Problem statement:
Transcribe exactly, and only, the lines from the one containing "This screenshot has width=388, height=163." through the end of the entries below, leaving the pictures out.

Records provided:

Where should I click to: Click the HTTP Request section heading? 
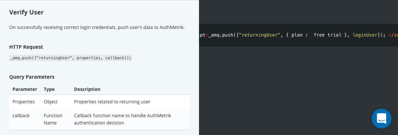click(x=26, y=47)
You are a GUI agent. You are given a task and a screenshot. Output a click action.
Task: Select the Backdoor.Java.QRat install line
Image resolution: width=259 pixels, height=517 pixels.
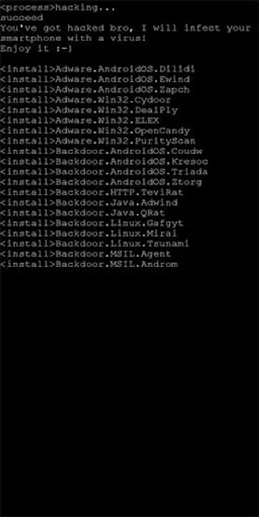[82, 213]
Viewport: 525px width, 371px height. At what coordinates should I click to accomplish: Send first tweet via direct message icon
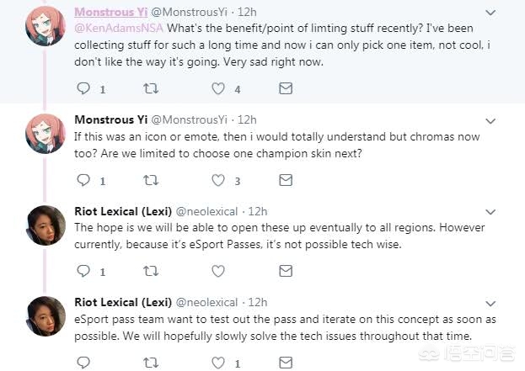[286, 88]
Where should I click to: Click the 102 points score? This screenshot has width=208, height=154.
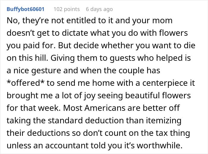(x=67, y=9)
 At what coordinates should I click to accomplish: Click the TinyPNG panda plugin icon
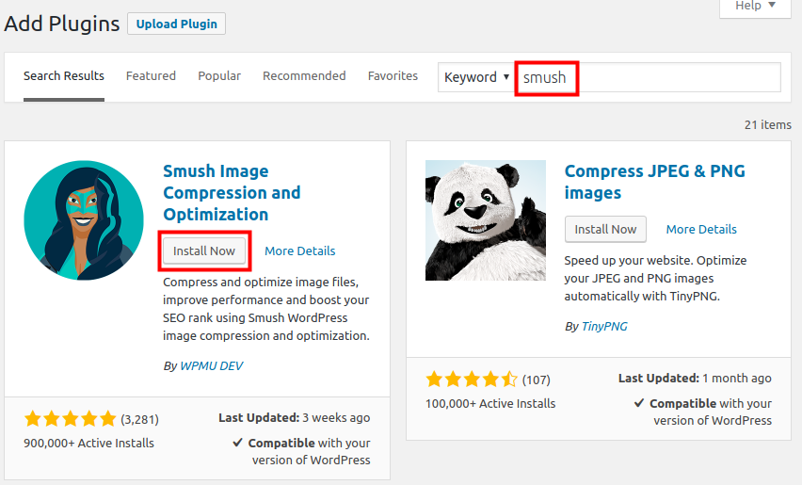point(485,220)
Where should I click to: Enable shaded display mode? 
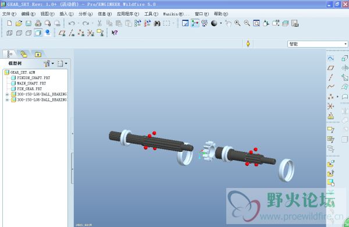coord(38,33)
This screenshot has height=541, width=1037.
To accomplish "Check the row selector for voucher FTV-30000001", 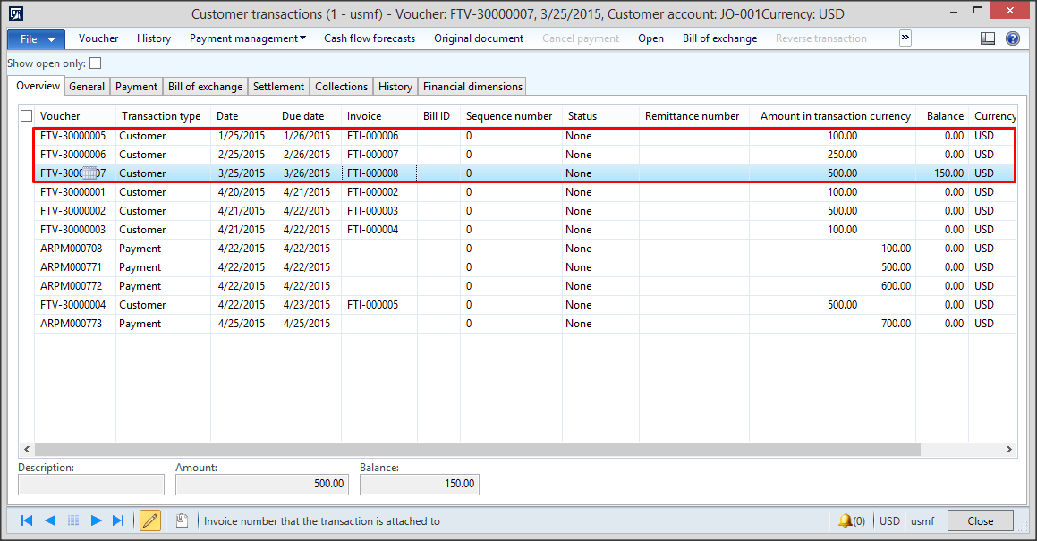I will click(26, 192).
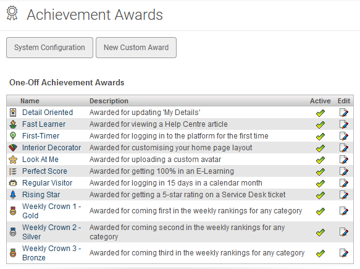Edit the First-Timer award
Viewport: 360px width, 269px height.
[344, 136]
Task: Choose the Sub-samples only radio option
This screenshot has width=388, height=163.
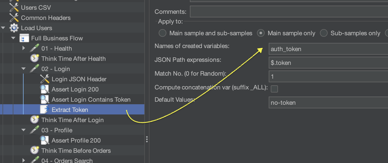Action: coord(324,33)
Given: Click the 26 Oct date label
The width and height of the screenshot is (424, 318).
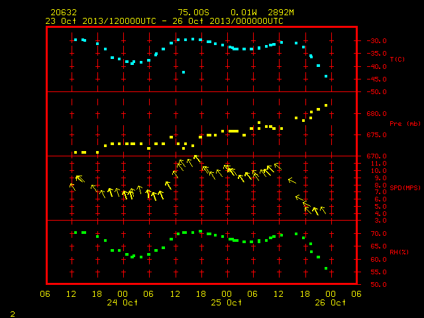Looking at the screenshot, I should [x=330, y=302].
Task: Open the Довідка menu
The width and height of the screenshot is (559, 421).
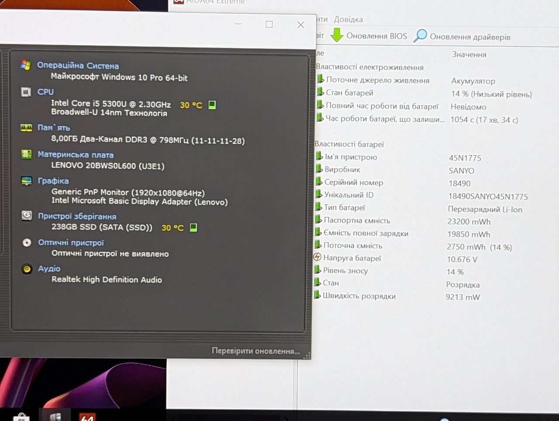Action: (348, 19)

Expected answer:
This screenshot has width=388, height=163.
Action: coord(324,33)
Given: Click the 26 Oct date label
The width and height of the screenshot is (424, 318).
Looking at the screenshot, I should [x=330, y=302].
Task: Open the Довідка menu
The width and height of the screenshot is (559, 421).
Action: (348, 19)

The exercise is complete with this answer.